== Records for this exercise ==
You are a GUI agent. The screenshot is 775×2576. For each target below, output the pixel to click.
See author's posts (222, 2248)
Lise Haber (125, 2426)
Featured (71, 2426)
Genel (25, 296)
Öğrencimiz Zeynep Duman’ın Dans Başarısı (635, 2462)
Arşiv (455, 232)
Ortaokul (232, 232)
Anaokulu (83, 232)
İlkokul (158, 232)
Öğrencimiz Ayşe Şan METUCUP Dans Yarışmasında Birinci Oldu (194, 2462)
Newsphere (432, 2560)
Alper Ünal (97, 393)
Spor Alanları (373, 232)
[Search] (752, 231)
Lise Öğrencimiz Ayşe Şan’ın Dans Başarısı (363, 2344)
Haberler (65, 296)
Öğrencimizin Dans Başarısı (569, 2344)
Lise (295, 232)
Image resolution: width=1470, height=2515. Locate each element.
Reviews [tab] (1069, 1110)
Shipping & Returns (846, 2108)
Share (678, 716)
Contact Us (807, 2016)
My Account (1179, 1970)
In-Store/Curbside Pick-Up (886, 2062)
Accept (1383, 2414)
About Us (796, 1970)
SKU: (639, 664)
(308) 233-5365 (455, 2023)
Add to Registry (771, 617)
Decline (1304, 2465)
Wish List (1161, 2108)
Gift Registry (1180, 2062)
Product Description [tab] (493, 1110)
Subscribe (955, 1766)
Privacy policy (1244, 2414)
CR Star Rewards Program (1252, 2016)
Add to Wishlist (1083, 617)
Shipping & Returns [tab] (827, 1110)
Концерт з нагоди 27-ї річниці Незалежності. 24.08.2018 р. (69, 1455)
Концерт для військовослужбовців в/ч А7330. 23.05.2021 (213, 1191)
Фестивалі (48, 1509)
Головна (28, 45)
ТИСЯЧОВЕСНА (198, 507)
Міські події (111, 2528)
===
> [Instructions for the task]: Repeat the material word for word from its opening line up to and including the line containing "In-Store/Curbside Pick-Up (886, 2062)".

> [Result of the exercise]:
You are a GUI agent. The screenshot is 775×2576. For each target below, output the pixel to click.
See author's posts (222, 2248)
Lise Haber (125, 2426)
Featured (71, 2426)
Genel (25, 296)
Öğrencimiz Zeynep Duman’ın Dans Başarısı (635, 2462)
Arşiv (455, 232)
Ortaokul (232, 232)
Anaokulu (83, 232)
İlkokul (158, 232)
Öğrencimiz Ayşe Şan METUCUP Dans Yarışmasında Birinci Oldu (194, 2462)
Newsphere (432, 2560)
Alper Ünal (97, 393)
Spor Alanları (373, 232)
[Search] (752, 231)
Lise Öğrencimiz Ayşe Şan’ın Dans Başarısı (363, 2344)
Haberler (65, 296)
Öğrencimizin Dans Başarısı (569, 2344)
Lise (295, 232)
Image resolution: width=1470, height=2515. Locate each element.
Reviews [tab] (1069, 1110)
Shipping & Returns (846, 2108)
Share (678, 716)
Contact Us (807, 2016)
My Account (1179, 1970)
In-Store/Curbside Pick-Up (886, 2062)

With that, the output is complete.